- _Objectif_: Recopiez sans rien changer le passage du communiqué sur l'enquête indépendante de Saint-Jérôme, de « Enquête indépendante sur » à « de Saint-Jérôme (SPVSJ). ».

- _Extrait du texte_:
################

Enquête indépendante sur l'événement survenu à Saint-Jérôme le 20 septembre 2023 : le DPCP ne portera pas d'accusation
QUÉBEC, le 24 sept. 2024 /CNW/ - Après examen du rapport produit par le Bureau des enquêtes indépendantes (BEI), le Directeur des poursuites criminelles et pénales (DPCP) conclut que l'analyse de la preuve ne révèle pas la commission d'une infraction criminelle par les policiers du Service de police de la Ville de Saint-Jérôme (SPVSJ).
L'analyse portait sur l'événement entourant les blessures subies par un homme à Saint-Jérôme, le 20 septembre 2023.
L'examen du rapport d'enquête préparé par le BEI a été confié à une procureure aux poursuites criminelles et pénales (procureure). Cette dernière a procédé à un examen complet de la preuve afin d'évaluer si à la lumière de la preuve retenue, celle‑ci révèle la commission d'infractions criminelles. Une procureure qui a participé à l'analyse du dossier a informé la personne blessée de la décision.

################

- _Matériel présenté_:
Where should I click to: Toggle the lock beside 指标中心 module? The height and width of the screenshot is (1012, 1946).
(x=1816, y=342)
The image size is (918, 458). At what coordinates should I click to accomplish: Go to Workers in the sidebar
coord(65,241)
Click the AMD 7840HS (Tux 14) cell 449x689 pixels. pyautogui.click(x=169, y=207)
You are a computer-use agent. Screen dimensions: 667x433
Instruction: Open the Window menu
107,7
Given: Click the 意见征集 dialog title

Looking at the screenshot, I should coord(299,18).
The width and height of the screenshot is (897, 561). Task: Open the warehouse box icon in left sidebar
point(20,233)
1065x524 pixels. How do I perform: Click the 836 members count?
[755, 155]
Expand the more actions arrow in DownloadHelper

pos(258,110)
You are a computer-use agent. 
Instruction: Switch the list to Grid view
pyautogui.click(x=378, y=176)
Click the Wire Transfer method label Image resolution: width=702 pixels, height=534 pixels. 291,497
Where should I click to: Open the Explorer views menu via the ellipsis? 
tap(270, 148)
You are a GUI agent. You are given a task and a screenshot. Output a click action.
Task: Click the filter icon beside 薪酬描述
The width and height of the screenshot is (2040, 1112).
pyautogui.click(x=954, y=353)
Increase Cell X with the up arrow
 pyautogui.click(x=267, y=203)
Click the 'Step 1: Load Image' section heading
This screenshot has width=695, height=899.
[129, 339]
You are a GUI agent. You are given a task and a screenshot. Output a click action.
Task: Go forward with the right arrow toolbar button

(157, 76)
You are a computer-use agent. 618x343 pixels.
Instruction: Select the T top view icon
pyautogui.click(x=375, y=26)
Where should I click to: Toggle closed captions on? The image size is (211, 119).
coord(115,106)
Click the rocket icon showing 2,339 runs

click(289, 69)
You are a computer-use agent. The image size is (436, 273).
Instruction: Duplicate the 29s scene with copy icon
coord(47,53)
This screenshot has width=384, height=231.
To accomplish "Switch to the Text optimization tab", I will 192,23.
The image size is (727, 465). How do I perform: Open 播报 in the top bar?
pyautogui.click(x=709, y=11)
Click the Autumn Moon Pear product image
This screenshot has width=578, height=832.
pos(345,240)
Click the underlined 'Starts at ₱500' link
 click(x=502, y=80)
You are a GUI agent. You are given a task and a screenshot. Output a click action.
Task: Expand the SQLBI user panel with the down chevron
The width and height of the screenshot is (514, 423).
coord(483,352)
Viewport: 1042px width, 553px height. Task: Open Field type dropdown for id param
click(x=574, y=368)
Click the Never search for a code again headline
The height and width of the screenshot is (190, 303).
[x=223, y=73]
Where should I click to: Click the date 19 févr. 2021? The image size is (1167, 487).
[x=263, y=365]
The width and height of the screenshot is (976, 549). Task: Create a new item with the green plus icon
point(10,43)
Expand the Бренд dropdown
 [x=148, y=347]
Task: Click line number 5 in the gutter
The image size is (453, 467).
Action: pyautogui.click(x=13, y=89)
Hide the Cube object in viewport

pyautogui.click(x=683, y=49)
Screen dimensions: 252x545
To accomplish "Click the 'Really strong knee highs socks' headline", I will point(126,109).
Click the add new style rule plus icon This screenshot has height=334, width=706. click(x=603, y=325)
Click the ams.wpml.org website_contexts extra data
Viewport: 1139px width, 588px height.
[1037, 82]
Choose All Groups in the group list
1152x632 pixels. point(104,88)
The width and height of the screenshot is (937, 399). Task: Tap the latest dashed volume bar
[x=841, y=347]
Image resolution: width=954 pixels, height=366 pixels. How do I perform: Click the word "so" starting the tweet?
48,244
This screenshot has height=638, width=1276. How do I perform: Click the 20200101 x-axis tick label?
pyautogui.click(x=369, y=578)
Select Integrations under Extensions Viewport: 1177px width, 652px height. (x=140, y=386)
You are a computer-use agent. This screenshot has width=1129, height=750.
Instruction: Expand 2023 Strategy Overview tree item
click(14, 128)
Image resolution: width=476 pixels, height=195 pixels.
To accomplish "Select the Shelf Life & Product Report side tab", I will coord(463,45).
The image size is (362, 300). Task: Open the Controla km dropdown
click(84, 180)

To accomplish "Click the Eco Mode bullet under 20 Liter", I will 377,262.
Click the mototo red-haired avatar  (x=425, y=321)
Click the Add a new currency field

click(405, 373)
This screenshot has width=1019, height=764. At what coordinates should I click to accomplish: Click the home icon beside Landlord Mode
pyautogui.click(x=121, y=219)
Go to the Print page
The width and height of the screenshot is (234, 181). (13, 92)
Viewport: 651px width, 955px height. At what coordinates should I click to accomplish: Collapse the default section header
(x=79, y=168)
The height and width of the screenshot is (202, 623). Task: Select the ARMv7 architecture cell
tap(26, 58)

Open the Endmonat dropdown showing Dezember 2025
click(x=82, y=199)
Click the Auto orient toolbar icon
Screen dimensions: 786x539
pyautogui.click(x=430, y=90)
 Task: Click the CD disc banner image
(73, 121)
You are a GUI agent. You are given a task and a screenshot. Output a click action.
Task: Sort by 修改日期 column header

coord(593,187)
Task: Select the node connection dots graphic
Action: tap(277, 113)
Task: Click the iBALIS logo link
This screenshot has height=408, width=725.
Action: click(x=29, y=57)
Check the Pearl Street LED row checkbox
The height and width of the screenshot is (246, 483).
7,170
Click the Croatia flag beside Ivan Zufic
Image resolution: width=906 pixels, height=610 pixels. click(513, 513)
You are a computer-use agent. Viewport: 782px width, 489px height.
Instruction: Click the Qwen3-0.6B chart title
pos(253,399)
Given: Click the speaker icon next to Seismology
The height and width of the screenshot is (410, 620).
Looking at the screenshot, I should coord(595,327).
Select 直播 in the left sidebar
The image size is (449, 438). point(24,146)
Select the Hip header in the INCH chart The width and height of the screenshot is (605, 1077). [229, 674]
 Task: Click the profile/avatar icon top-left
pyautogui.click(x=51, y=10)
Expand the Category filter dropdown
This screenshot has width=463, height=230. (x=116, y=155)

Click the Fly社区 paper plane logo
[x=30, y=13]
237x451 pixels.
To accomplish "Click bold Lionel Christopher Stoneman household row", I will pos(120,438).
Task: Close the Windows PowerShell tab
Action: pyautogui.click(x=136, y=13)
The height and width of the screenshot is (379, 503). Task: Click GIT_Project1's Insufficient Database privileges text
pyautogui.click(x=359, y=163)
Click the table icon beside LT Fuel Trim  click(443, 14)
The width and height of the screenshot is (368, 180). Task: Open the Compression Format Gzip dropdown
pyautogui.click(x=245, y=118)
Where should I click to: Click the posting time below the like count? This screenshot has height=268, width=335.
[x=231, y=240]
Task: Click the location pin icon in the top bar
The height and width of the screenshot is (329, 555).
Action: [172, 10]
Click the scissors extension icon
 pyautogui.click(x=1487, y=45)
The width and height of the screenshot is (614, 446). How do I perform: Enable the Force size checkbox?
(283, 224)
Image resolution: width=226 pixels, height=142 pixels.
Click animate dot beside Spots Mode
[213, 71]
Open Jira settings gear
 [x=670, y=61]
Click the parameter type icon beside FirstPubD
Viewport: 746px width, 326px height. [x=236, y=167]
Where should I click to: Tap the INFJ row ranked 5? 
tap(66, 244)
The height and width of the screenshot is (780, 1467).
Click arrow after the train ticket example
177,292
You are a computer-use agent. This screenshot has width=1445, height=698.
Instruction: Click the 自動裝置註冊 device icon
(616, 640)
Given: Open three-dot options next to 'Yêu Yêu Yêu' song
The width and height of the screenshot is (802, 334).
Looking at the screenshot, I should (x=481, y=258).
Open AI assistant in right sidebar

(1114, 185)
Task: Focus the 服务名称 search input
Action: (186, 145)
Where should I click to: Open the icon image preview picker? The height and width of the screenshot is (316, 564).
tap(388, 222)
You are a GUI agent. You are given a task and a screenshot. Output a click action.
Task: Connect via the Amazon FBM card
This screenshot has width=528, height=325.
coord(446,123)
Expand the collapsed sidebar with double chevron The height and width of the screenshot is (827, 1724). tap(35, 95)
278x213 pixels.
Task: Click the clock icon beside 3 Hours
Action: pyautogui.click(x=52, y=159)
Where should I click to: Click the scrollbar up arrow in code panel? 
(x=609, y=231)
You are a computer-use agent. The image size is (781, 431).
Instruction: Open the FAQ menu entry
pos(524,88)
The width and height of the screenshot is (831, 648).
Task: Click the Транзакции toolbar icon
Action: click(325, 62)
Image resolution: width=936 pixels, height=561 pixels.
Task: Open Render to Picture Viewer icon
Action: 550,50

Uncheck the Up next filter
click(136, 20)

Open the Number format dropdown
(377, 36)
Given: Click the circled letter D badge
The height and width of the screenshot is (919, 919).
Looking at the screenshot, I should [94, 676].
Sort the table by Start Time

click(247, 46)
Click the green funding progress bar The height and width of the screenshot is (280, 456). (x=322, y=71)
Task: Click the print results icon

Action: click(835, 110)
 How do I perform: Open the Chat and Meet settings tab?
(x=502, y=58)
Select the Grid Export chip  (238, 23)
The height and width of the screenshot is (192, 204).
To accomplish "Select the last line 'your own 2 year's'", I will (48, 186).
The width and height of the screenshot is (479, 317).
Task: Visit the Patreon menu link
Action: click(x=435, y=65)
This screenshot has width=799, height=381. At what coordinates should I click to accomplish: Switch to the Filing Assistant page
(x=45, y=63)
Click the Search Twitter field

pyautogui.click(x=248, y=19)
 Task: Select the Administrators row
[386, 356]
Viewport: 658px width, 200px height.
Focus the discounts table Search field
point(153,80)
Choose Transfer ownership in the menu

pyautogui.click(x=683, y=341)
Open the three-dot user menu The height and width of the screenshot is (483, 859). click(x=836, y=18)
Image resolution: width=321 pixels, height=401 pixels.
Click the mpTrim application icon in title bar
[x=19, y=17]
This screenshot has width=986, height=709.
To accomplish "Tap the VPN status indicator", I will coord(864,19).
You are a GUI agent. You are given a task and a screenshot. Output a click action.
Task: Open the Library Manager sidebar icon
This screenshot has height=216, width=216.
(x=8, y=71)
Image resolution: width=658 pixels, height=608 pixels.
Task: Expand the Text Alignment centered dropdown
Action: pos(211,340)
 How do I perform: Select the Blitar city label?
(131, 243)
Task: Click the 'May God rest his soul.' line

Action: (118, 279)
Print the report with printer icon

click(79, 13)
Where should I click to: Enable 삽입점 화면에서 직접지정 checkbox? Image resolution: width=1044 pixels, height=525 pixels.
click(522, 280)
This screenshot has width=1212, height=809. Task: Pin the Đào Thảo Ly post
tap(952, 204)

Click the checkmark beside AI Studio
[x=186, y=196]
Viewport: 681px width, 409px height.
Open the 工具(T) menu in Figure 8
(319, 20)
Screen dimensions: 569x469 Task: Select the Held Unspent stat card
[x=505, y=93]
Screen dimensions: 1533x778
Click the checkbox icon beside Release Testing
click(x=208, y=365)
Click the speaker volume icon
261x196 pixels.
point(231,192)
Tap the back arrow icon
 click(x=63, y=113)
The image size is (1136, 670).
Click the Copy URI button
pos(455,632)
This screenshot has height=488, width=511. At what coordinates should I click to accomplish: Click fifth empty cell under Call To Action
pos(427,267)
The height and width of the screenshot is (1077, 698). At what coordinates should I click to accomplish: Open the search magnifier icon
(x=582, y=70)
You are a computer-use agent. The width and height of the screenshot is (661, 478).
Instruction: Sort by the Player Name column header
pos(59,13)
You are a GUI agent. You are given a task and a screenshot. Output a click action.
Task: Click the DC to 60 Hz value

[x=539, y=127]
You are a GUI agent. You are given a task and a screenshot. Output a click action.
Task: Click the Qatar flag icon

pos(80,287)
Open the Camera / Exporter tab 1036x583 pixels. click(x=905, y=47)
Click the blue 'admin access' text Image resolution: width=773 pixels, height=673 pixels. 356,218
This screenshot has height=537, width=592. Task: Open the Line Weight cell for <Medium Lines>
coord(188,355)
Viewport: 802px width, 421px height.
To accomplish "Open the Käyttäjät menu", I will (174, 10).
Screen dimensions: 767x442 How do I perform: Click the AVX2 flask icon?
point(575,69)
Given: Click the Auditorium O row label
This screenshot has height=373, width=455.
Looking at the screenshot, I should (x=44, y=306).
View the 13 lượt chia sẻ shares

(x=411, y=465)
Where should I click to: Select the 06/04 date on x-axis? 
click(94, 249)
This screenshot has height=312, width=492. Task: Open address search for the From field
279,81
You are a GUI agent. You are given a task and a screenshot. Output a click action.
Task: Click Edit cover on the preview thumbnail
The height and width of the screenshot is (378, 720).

################

- _Réponse_:
Enquête indépendante sur l'événement survenu à Saint-Jérôme le 20 septembre 2023 : le DPCP ne portera pas d'accusation
QUÉBEC, le 24 sept. 2024 /CNW/ - Après examen du rapport produit par le Bureau des enquêtes indépendantes (BEI), le Directeur des poursuites criminelles et pénales (DPCP) conclut que l'analyse de la preuve ne révèle pas la commission d'une infraction criminelle par les policiers du Service de police de la Ville de Saint-Jérôme (SPVSJ).